## Consigne
Transcrivez l'article sur l'immolation d'Eric C. en commençant par « Informaticien chez GDF-Suez, Eric » et en poursuivant jusqu'à « de son acte. », mais changez « pompier » en « secouriste ».

── Extrait du texte

Informaticien chez GDF-Suez, Eric C. s'est immolé par le feu en 2011. Il a tenté, tout du moins. Un réflexe de survie et l'intervention d'un pompier lui ont permis d'échapper à la mort. Pour francetv info, il raconte les raisons de son acte.

Article rédigé par Nora Bouazzouni
France Télévisions
Publié
Temps de lecture : 10min
Eric C., salarié de GDF Suez, s'est immolé par le feu le 14 mai 2011. (NORA BOUAZZOUNI / FRANCETV INFO)

Ça ne se voit pas. C'est même impossible à deviner. Par endroits, la peau de sa main gauche – celle avec laquelle il a ouvert la portière – est plus claire, plus rose. Il y a aussi cette boursouflure sur la main droite. "Je l'aurai à vie", dit-il. Eric C. a été brûlé au troisième degré sur 27% du corps. C'est son dos qui est le plus touché. A l'hôpital, sa femme l'a reconnu à ses jambes. "Son visage était tellement boursouflé, il était méconnaissable. Alors, j'ai vu ses jambes et j'ai dit 'c'est bien lui'."

Eric s'est immolé le 14 mai 2011. Son cas n'est pas isolé, loin de là. Depuis deux ans, les auteurs du webdocumentaire Le Grand Incendie, consacré à ces drames, ont compté plus d'une cinquantaine d'immolations en France, sur la voie publique. Si Eric n'est pas mort dans l'incendie de sa voiture, c'est parce qu'il a eu peur de l'étincelle, un centième de seconde après avoir fait rouler sous son pouce la pierre du briquet. "Je l'ai à peine touché que tout s'est embrasé. C'est là que j'ai eu le déclic, que j'ai voulu sortir. Parce qu'on se dit 'merde', 'qu'est-ce que je suis en train de faire ?'"

"Je savais que si je le faisais, ce serait comme ça"

Son "burnout", comme il l'appelle, n'était pas prémédité. "Je savais que si je le faisais, ce serait comme ça, mais je n'avais pas prévu la date. J'ai arrosé l'intérieur du véhicule d'essence, j'en avais plein les yeux, les poumons, puis j'ai envoyé un mail. A mes chefs, à mes collègues." Il leur écrit : "Bonjour, ou plutôt au revoir. Désolé de vous décevoir mais la vie est devenue trop insupportable."

────
── Données fournies

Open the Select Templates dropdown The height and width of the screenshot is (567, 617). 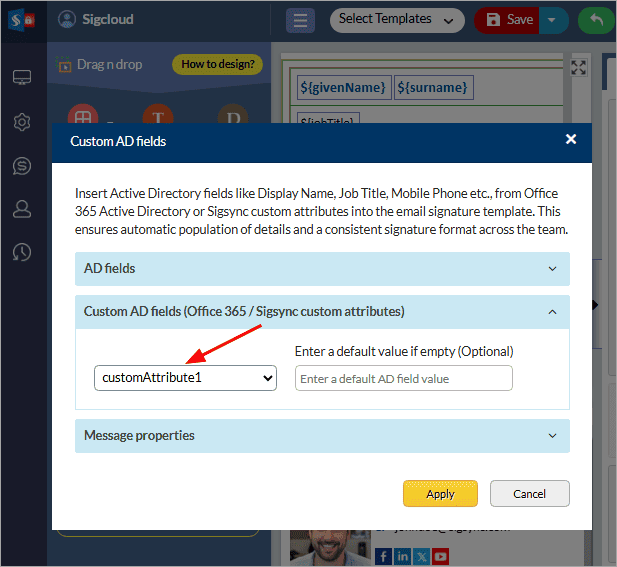tap(397, 19)
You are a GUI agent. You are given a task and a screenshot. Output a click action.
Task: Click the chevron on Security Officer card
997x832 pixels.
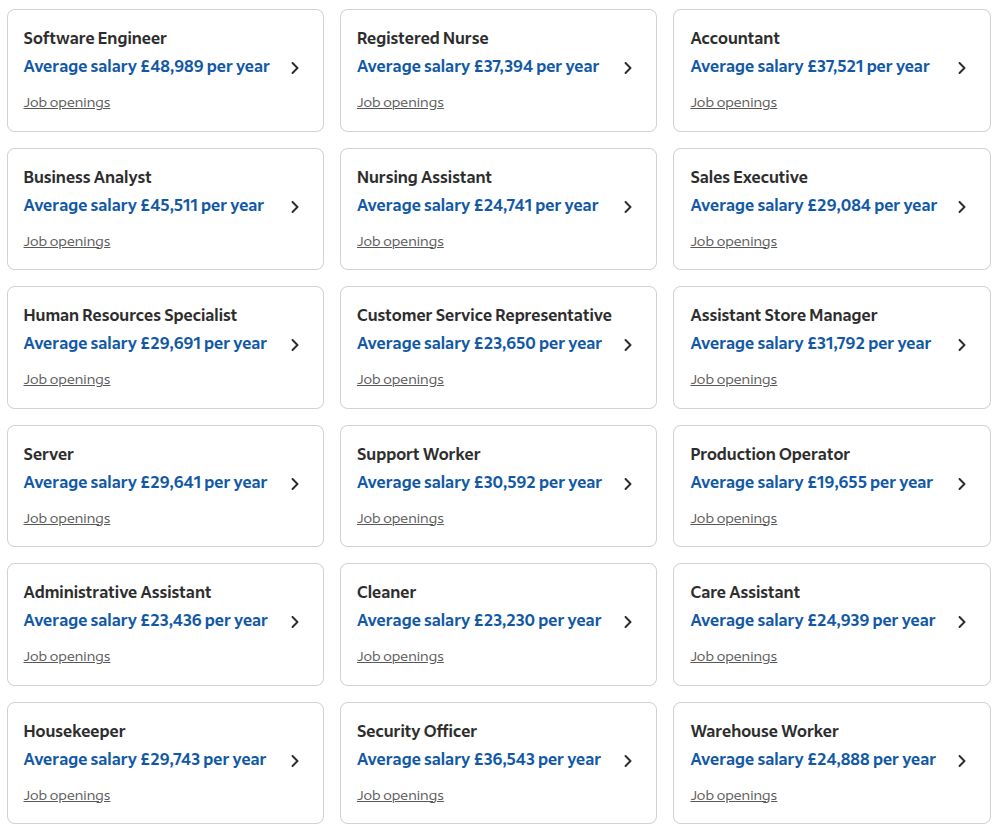click(x=628, y=761)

────

## Exercice corrigé
Informaticien chez GDF-Suez, Eric C. s'est immolé par le feu en 2011. Il a tenté, tout du moins. Un réflexe de survie et l'intervention d'un secouriste lui ont permis d'échapper à la mort. Pour francetv info, il raconte les raisons de son acte.